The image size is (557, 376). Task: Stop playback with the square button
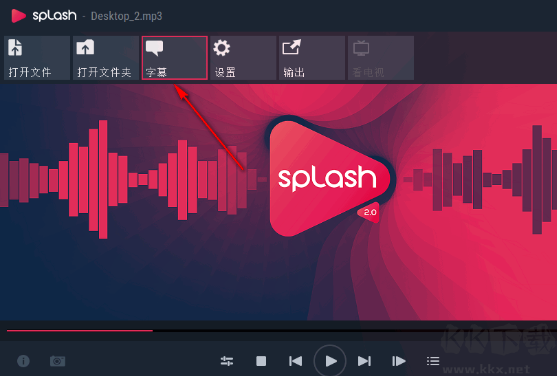[261, 361]
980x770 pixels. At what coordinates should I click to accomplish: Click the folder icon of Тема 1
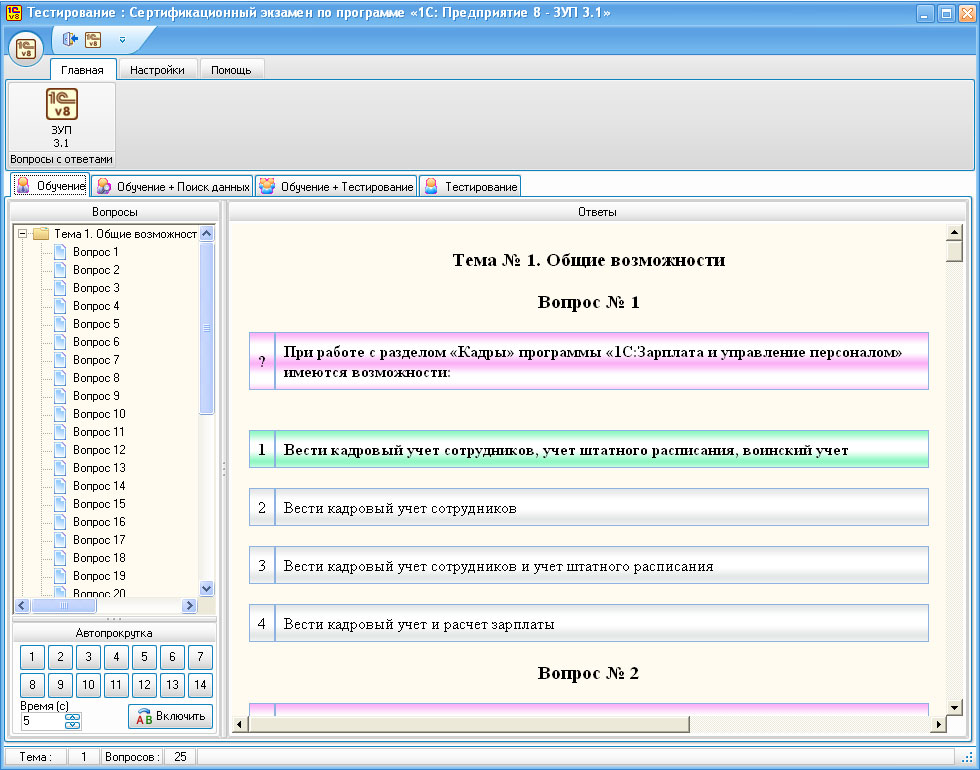40,234
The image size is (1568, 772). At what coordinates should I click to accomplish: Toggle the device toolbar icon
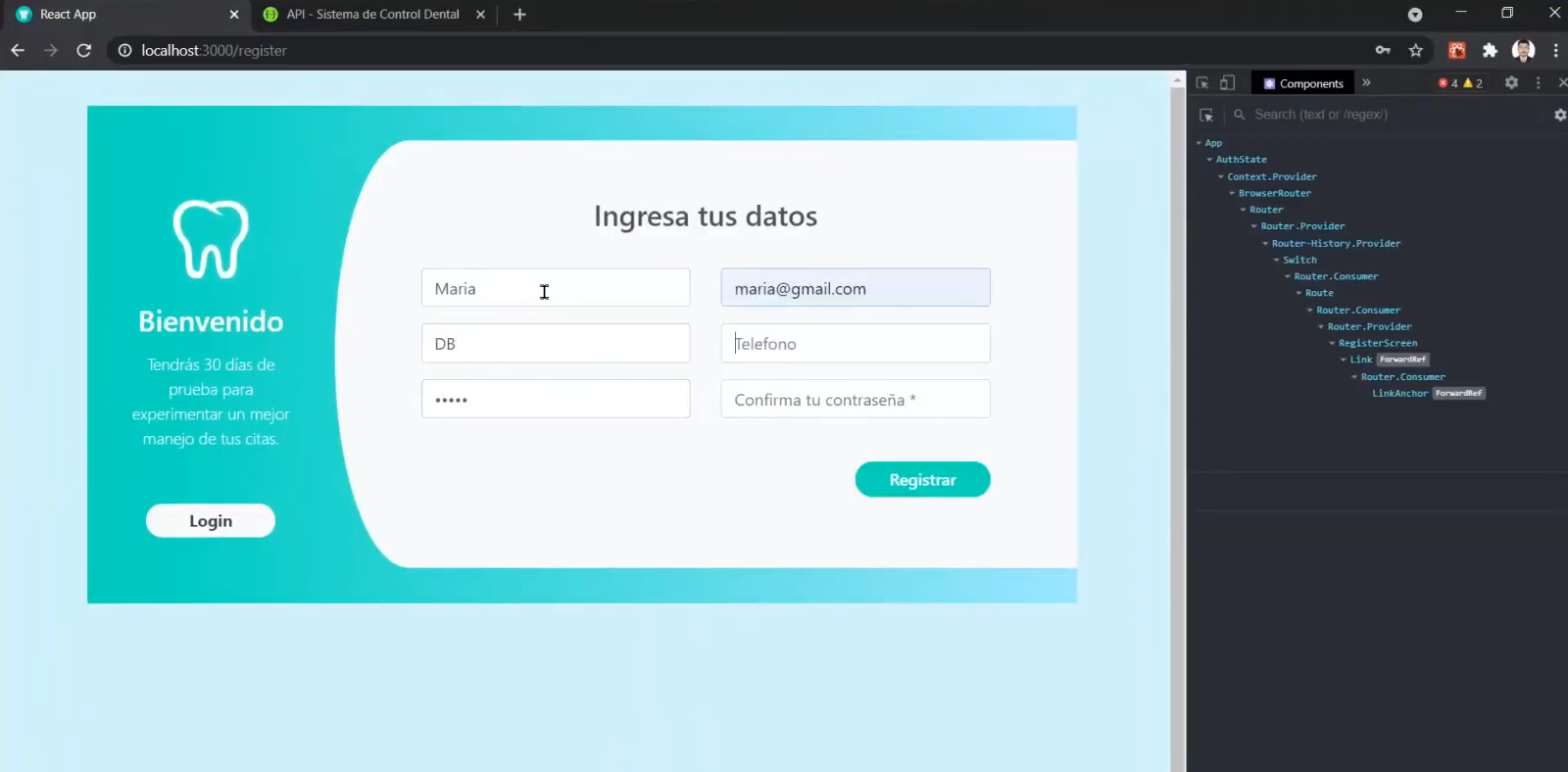1227,83
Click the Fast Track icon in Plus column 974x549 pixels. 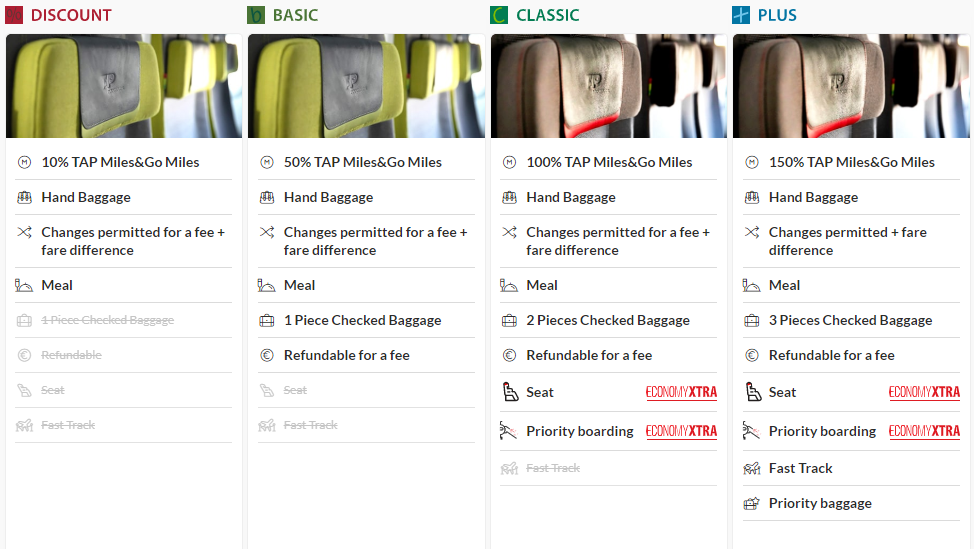coord(752,468)
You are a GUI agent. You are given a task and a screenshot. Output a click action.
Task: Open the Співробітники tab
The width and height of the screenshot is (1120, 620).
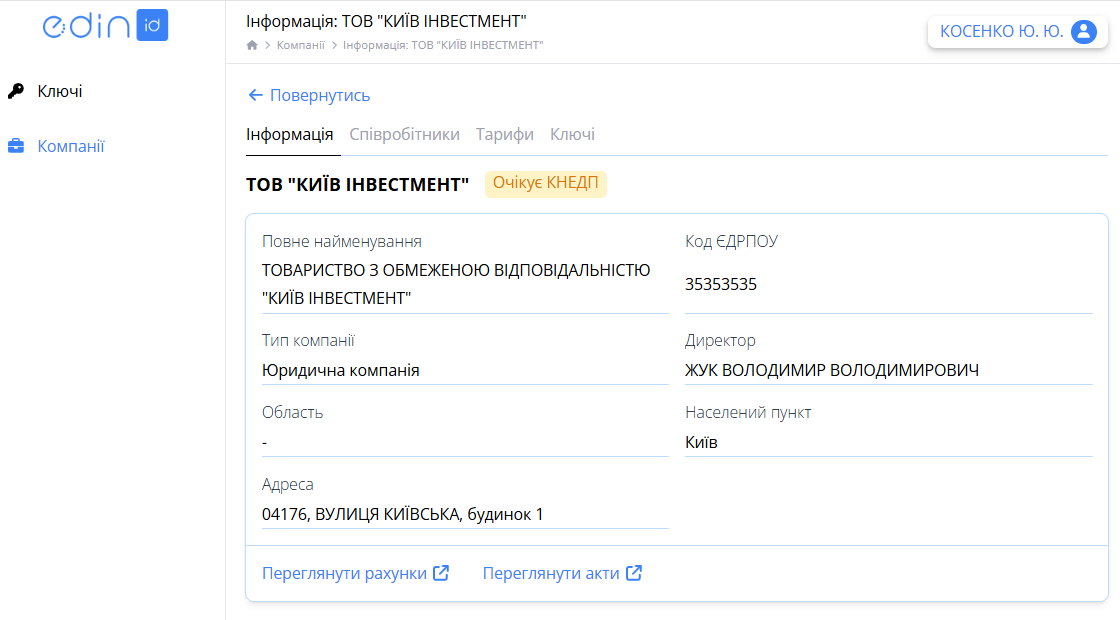[404, 134]
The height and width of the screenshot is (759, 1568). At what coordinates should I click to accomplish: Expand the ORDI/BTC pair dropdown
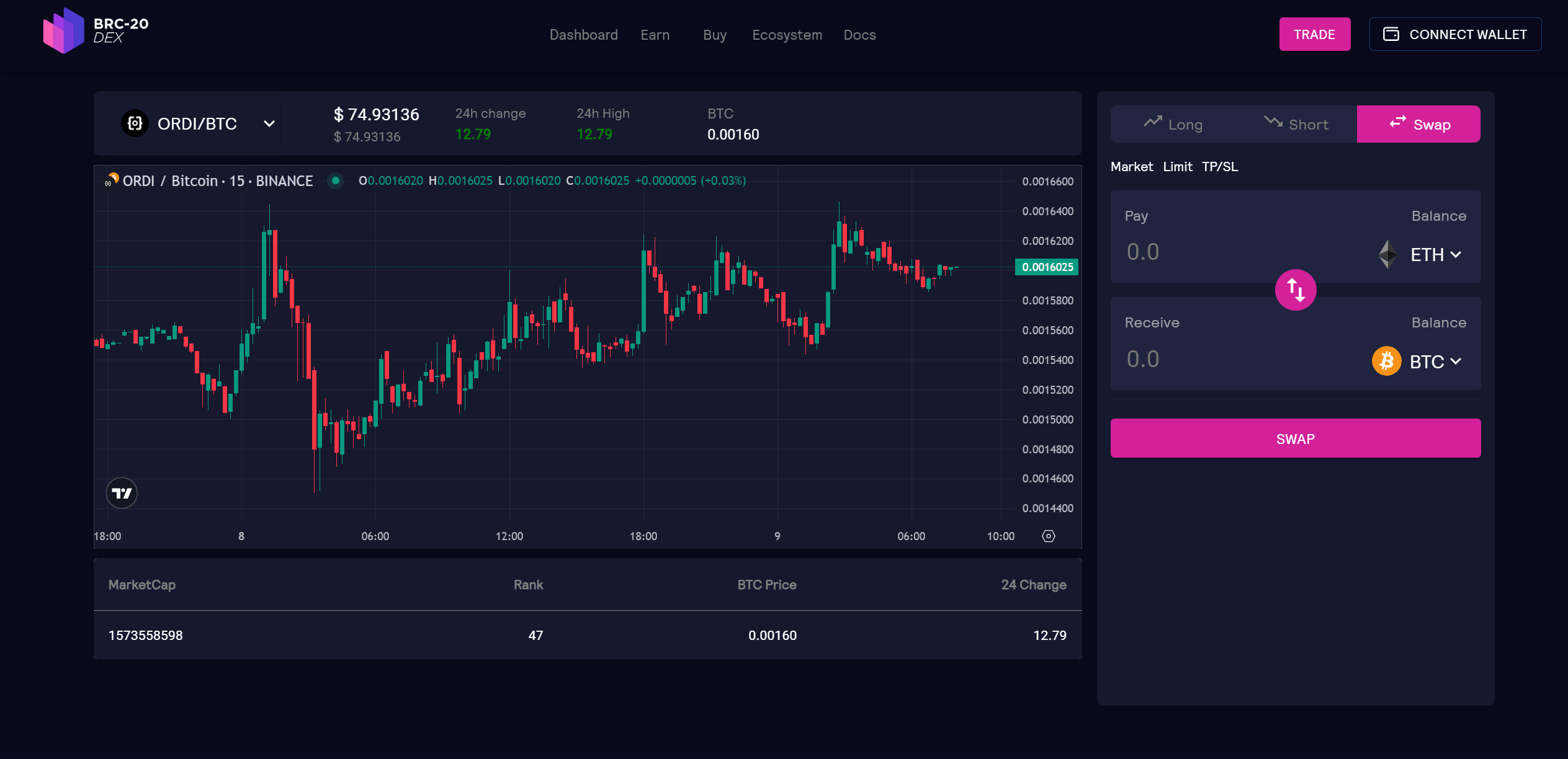click(269, 123)
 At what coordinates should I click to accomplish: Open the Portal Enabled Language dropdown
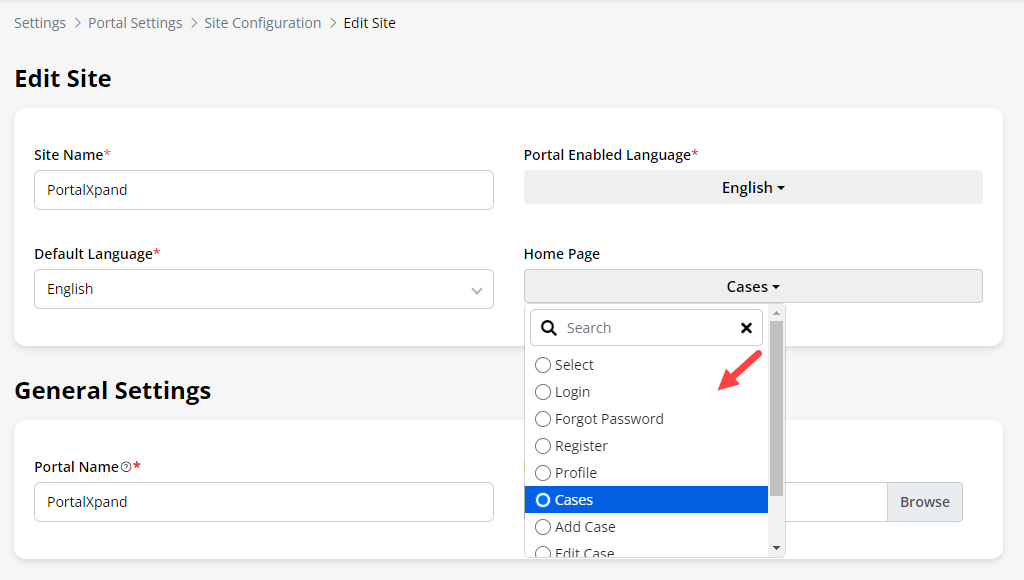(753, 187)
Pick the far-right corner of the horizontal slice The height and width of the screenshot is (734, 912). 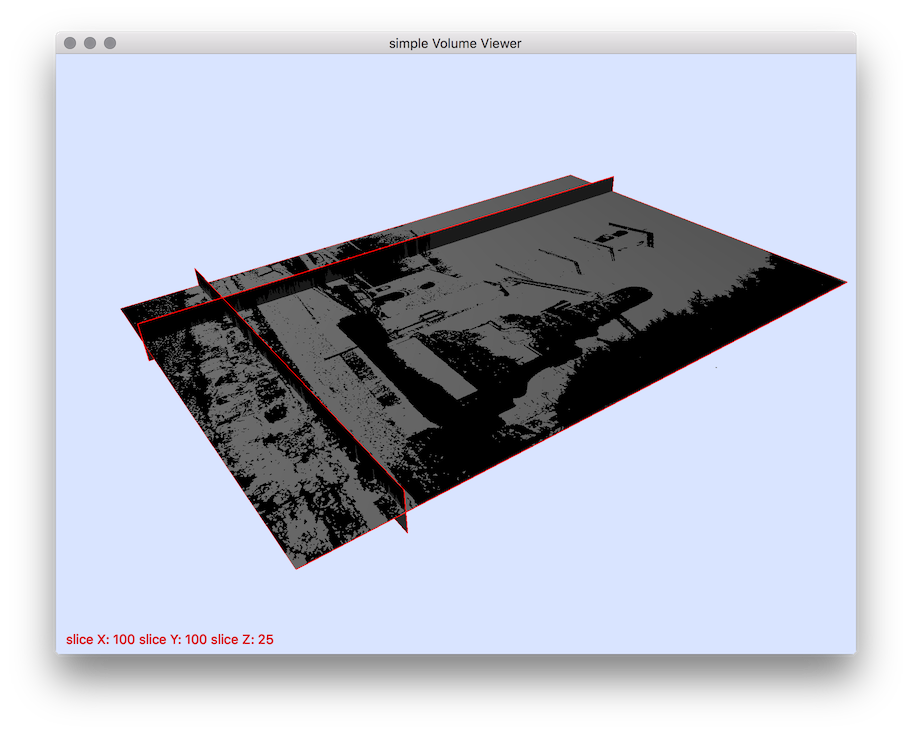tap(845, 283)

---

PROBLEM REQUIREMENTS
From the items above, extract every line that contains the word "should".

SOLUTION TO THE PROBLEM
980x770 pixels. At what coordinates should I click to accomplish: Click the folder icon of Тема 1
The image size is (1568, 772). At what coordinates should I click to accomplish: Toggle the device toolbar icon
The height and width of the screenshot is (759, 1568). At what coordinates should I click to accomplish: Expand the ORDI/BTC pair dropdown
 At what coordinates should I click to accomplish: Open the Portal Enabled Language dropdown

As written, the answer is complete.